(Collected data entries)
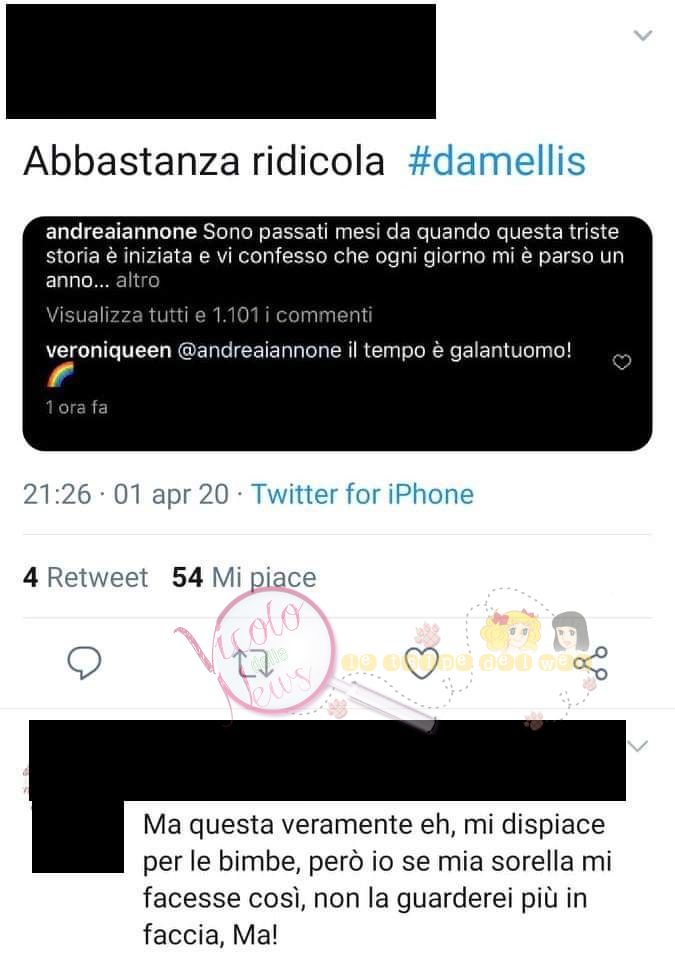Expand caption with 'altro' link

click(x=138, y=280)
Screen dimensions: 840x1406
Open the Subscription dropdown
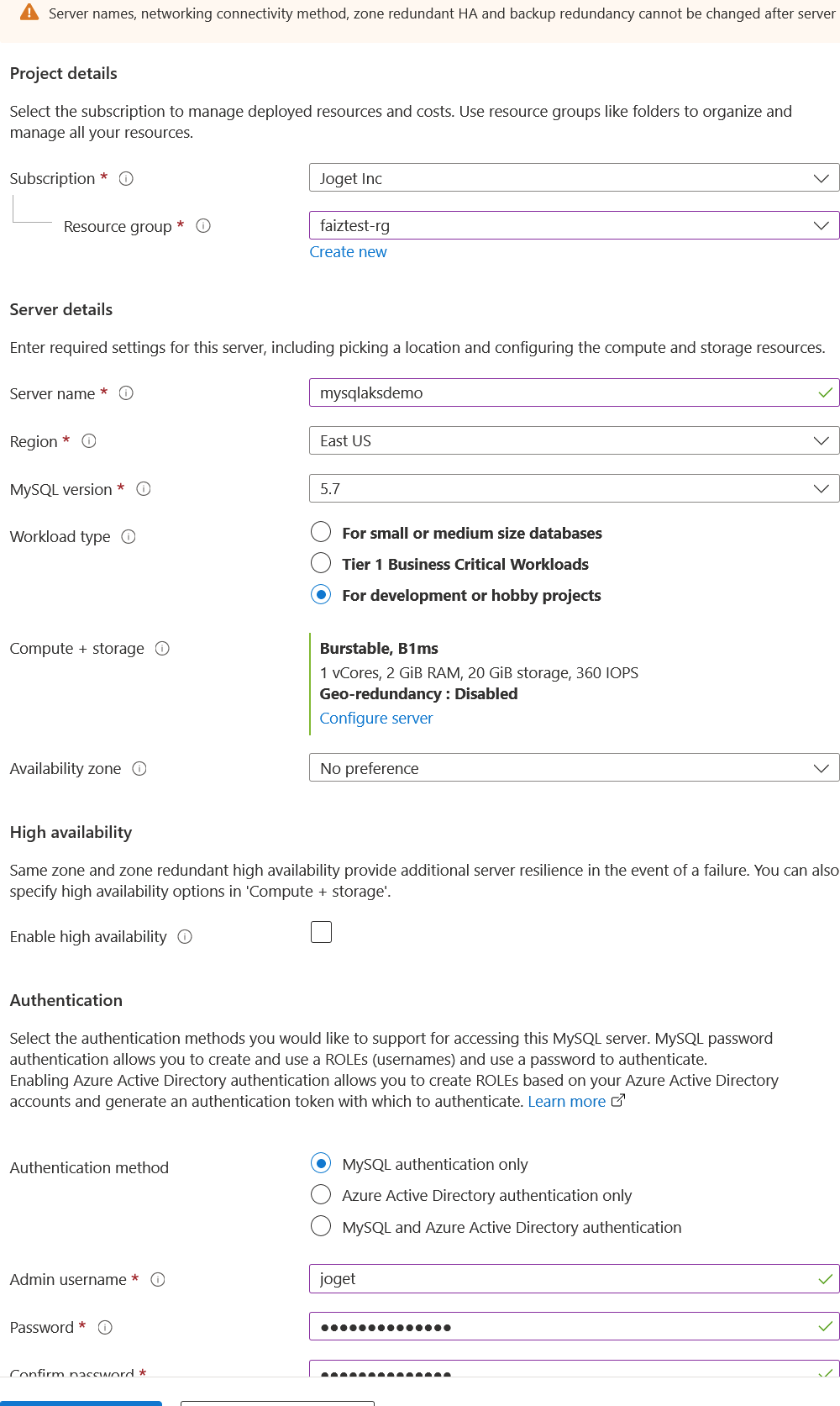click(x=574, y=178)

● Task instructions: From the line that contains "Screen dimensions: 840x1406" through the last line of the entries, transcribe every line exactly, leaving out the pictures.

● Solution for this problem:
Screen dimensions: 840x1406
Open the Subscription dropdown
click(x=574, y=178)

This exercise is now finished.